++++ Data
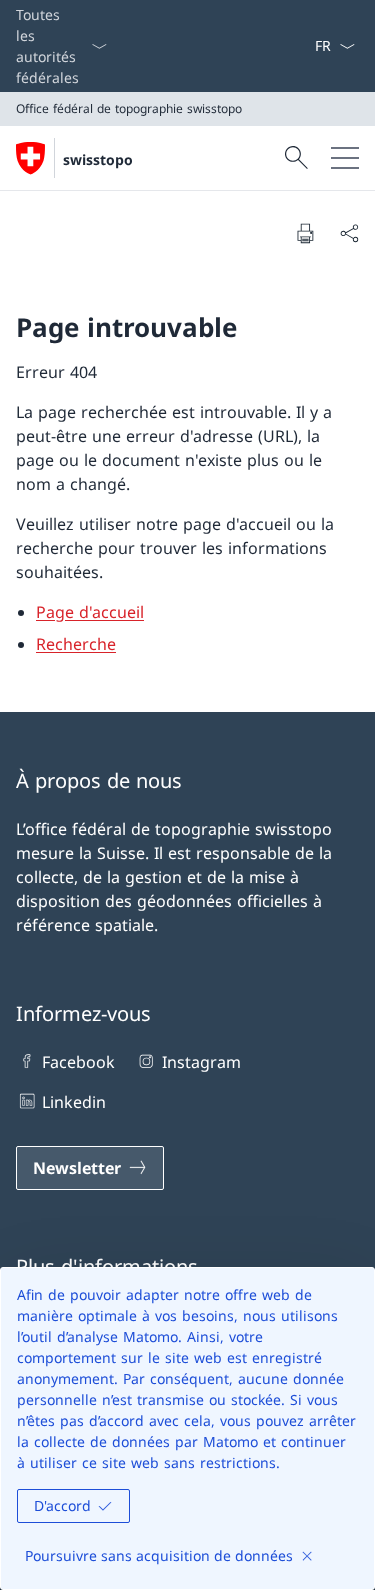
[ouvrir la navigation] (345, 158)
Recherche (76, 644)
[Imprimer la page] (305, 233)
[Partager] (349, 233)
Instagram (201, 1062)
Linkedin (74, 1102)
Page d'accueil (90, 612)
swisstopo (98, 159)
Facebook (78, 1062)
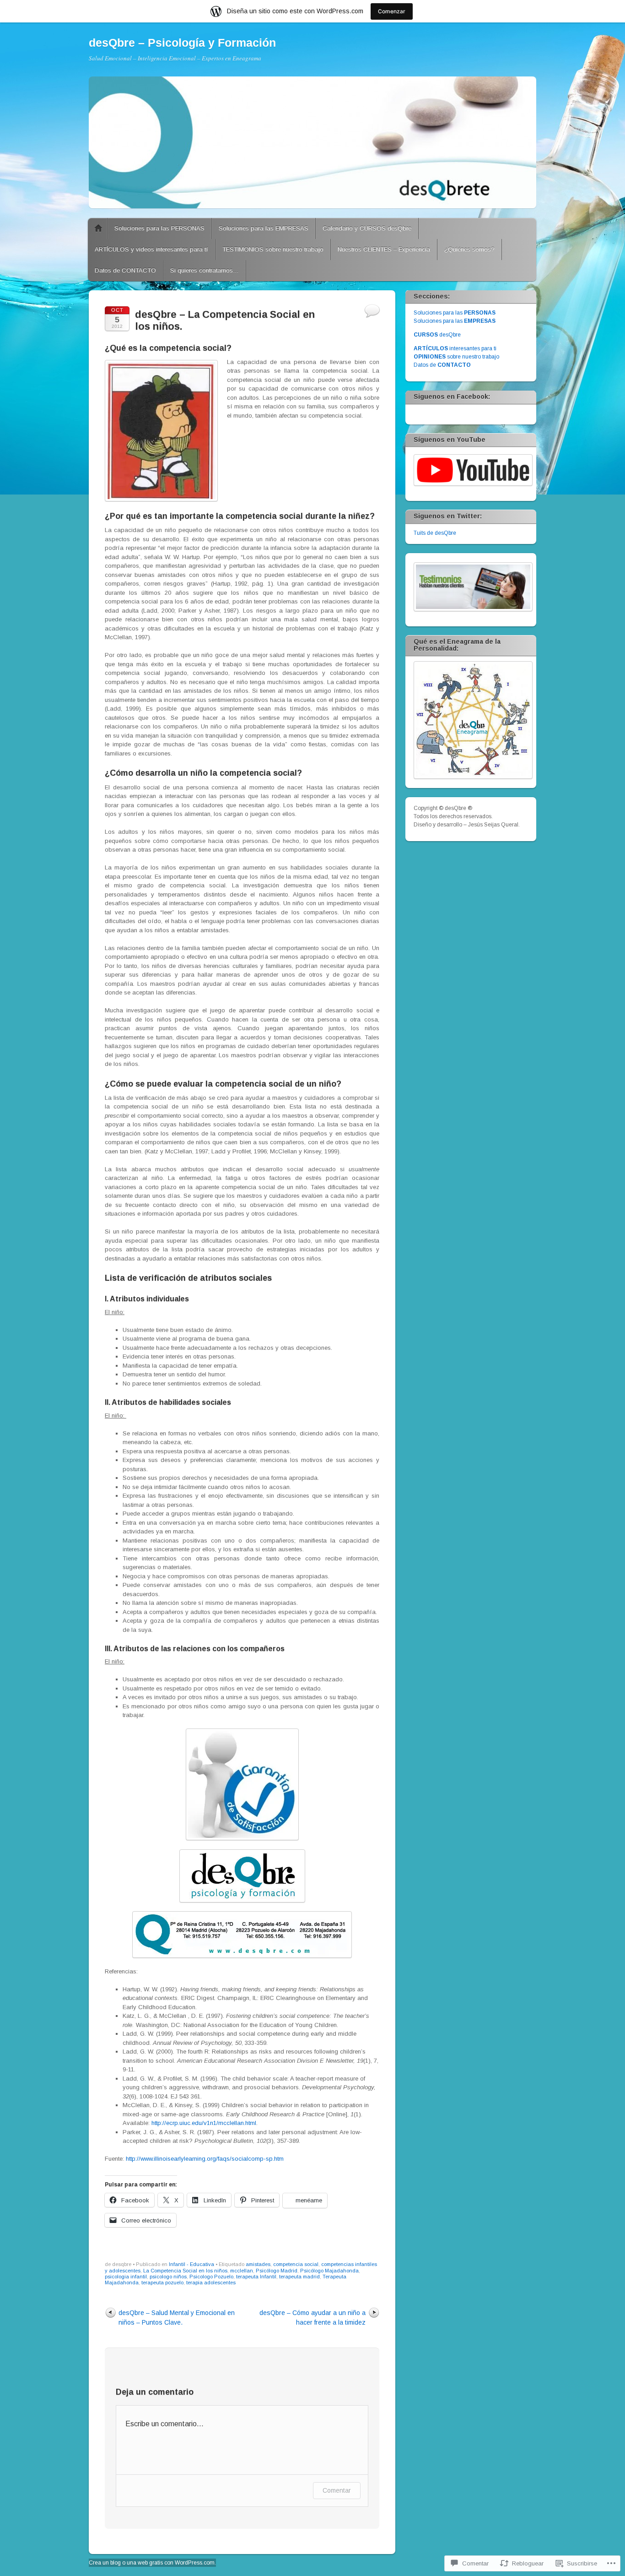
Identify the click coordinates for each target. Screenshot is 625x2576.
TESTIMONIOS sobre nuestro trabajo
++++++++
▶ Task instructions
Everything in the material except the pictures should be restated word for word.

▶ Response below
[ouvrir la navigation] (345, 158)
Recherche (76, 644)
[Imprimer la page] (305, 233)
[Partager] (349, 233)
Instagram (201, 1062)
Linkedin (74, 1102)
Page d'accueil (90, 612)
swisstopo (98, 159)
Facebook (78, 1062)
Identify the click coordinates for each target. Screenshot is 625x2576.
TESTIMONIOS sobre nuestro trabajo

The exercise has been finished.